Legacy event at CHS Nov. 13 follows last year’s Challenge event, in honor of first victim of Columbine shootings.
Last fall, Rachel's Challenge – powerful activities designed for students to carry on a teen girl's legacy of kindness and compassion for others – came to Crookston High School. Now comes Rachel's Legacy, a continuation of last year's program.
Rachel Scott was only 17 when she became the first person gunned down at Columbine High School on April 20, 1999. While her death, along with more than a dozen others in the massacre, was tragic, her parents and brother decided that they would bring her message to schools across the nation. Hence, Rachel’s Challenge was born.
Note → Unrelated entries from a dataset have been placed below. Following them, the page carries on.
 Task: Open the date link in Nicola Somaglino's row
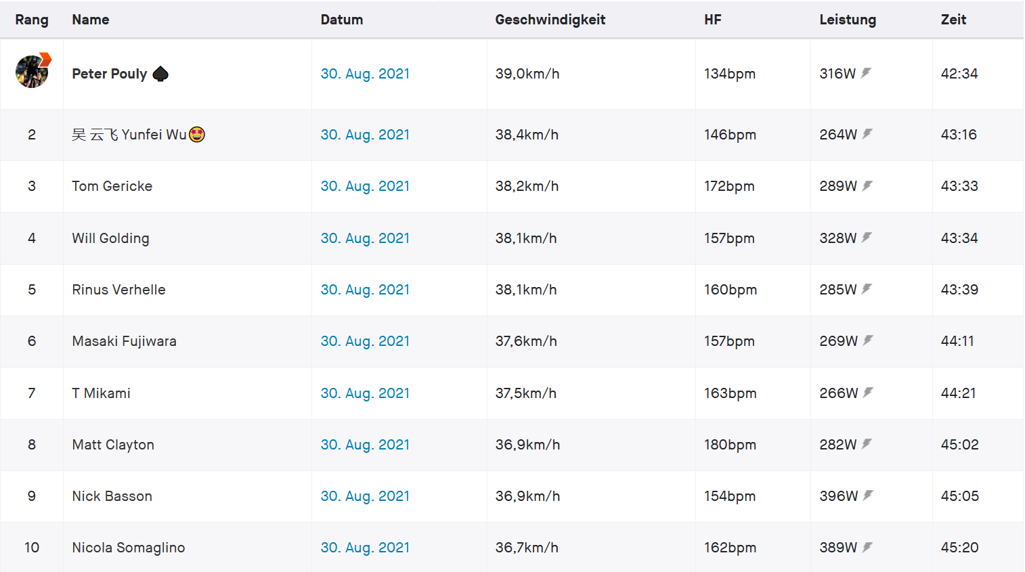tap(365, 548)
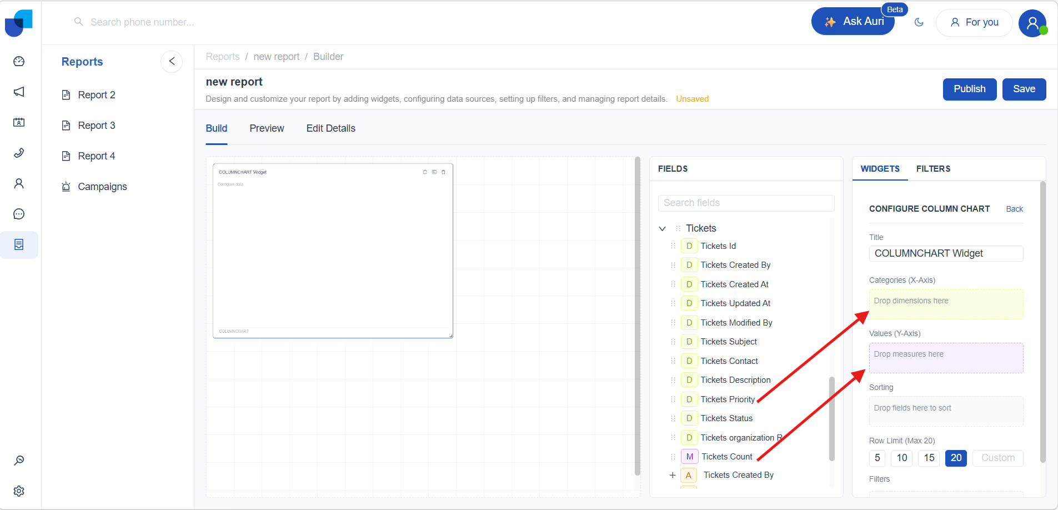This screenshot has width=1058, height=510.
Task: Refresh the COLUMNCHART widget
Action: [x=425, y=172]
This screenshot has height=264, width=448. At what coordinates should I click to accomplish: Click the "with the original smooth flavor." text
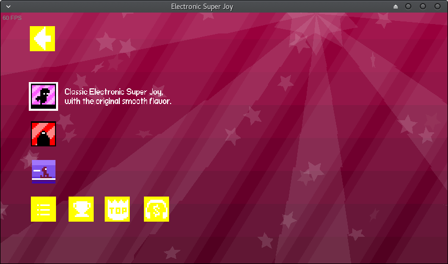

Jackie Robertson, CHS counselor, said Rachel's Legacy will be here on Tuesday, Nov. 13, beginning with an assembly at the school from 8:30-9:30 a.m. Another assembly will take place from 10-11 a.m. These are for students in grades 6-12, and Climax and Fisher Schools have been invited to participate as well. In the afternoon, there will be leadership training from 1-2:30 p.m. for 100 students who are part of the Friends of Rachel Club that got off the ground following last year's events. Finally, an evening presentation for the community will be held at 7 p.m. All presentations will take place in the auditorium. Full-time Rachel's Challenge presenter Al Nourbakhsh will give the presentations.
"We're very excited to be hosting Rachel's Legacy after the success of last year," said Robertson. "Our Friends of Rachel's Club has been doing some powerful things that we hope to expand on, and we'd like to get more people from the community to come to the evening session and become involved."
According to materials provided by Rachel's Challenge, Rachel’s acts of kindness and compassion coupled with the contents of her six diaries have become the foundation for program. Since its beginning in 2000, the number of requests to present Rachel’s Challenge to students, parents, and educators continues to increase. The Scott family and other Rachel’s Challenge certified presenters have spoken to over 16 million people in live settings and have reached millions more through popular media.
"Rachel's Challenge measures its impacts at the individual level – in particular, the number of young people who have been inspired to release their inner good and treat others with care and respect," said Rob Unger, the organization's CEO. "Schools can be incubators for creating and disseminating great ideas, however, so we are confident our new partnership with Crookston High School will have a positive ripple effect beyond the campus and throughout this community as well."